酉の字は「日読みのとり」と称され、暦に関係した場合にのみ「とり」と訓みます。もともとは「酒」の古字で、口の細い酒壷を描いた象形文字。時節では十月(旧暦八月)を指しますが、その理由として『説文解字』には「八月、黍(きび)成る。酎酒を為るべし」とあり、穀物が成熟し、酒を造る月で あるからと考えられます。
一方、『新漢語林』によれば鶏(ケイ)の字は、その鳴き声から「鳥」に音符の「奚(ケイ)」を合わせた形声文字。奚は「つなぐ」の意味があり、家畜としてつながれた鳥を表します。わが国では鳴き声から「かけ」とか「かけろ」と呼ばれ、庭で飼われる
ことから「庭つ鳥」ともいいました。「にわとり」は この「庭つ鳥」の意味です。
古来より、鶏は時を告げる貴重な存在として、人のごく身近で飼われてきました。
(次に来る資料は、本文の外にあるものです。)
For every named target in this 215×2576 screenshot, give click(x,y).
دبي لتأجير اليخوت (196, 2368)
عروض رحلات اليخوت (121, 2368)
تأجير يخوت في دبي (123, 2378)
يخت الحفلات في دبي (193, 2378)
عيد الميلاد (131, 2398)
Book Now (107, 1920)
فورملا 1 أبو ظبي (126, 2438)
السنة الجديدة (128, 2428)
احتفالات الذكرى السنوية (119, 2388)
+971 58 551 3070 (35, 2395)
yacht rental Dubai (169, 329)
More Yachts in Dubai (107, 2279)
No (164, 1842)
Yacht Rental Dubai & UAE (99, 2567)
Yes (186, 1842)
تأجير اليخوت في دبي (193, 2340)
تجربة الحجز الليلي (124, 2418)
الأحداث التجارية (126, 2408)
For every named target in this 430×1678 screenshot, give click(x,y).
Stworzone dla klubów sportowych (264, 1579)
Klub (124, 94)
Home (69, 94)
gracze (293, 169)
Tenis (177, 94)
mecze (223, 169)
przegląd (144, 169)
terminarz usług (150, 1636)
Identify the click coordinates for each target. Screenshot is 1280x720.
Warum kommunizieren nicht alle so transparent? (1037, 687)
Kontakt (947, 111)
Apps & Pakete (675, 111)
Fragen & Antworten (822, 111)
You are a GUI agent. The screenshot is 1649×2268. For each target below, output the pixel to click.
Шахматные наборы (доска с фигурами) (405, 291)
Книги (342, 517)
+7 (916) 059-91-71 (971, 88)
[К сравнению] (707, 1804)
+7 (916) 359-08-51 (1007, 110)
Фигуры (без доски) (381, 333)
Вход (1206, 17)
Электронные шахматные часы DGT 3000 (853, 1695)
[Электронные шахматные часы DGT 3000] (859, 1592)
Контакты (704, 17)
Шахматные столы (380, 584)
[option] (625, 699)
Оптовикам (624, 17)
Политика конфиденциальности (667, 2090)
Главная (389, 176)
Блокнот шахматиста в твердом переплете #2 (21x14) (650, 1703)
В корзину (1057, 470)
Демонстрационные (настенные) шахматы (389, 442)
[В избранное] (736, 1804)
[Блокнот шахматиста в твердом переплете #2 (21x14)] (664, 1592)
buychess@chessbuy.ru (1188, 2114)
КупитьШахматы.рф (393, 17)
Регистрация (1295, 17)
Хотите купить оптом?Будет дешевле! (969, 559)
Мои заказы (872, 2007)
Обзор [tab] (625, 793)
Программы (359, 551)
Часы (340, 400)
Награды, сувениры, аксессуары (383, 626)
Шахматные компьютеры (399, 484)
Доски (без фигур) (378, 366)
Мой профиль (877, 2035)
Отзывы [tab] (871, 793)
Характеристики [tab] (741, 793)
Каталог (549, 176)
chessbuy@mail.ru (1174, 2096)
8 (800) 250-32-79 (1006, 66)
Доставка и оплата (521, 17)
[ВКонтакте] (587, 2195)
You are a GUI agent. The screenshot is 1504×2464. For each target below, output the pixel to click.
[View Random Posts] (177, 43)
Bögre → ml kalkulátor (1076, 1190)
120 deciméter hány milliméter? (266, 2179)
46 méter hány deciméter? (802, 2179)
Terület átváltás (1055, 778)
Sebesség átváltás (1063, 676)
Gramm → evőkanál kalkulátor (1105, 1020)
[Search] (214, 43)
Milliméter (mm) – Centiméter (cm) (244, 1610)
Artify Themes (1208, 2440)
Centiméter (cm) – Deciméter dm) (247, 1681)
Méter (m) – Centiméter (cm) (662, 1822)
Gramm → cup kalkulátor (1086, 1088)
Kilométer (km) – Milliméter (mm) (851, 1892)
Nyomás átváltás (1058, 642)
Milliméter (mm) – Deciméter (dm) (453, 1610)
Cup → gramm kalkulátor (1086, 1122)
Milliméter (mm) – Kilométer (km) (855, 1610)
大空を飛ぶ代わりに、太陽の象徴として世界を暁に導き、吉凶を予知する役目を担い、またその闘争心から勇気ある鳥として讃えられました。
世界規模でテロリズムの嵐が吹き荒れ、国内にあっては高齢化と人口減少が国の土台を揺るがしかねない厳しい時代だからこそ、「文・武・勇・仁・信」の鶏の五徳に習い、吉凶を見通すその眼力にあやかって、熟した穀物から新しく香り高い酒を造るように、この一年を光明に満ちた未来へとつながる契 機の年としたいものです。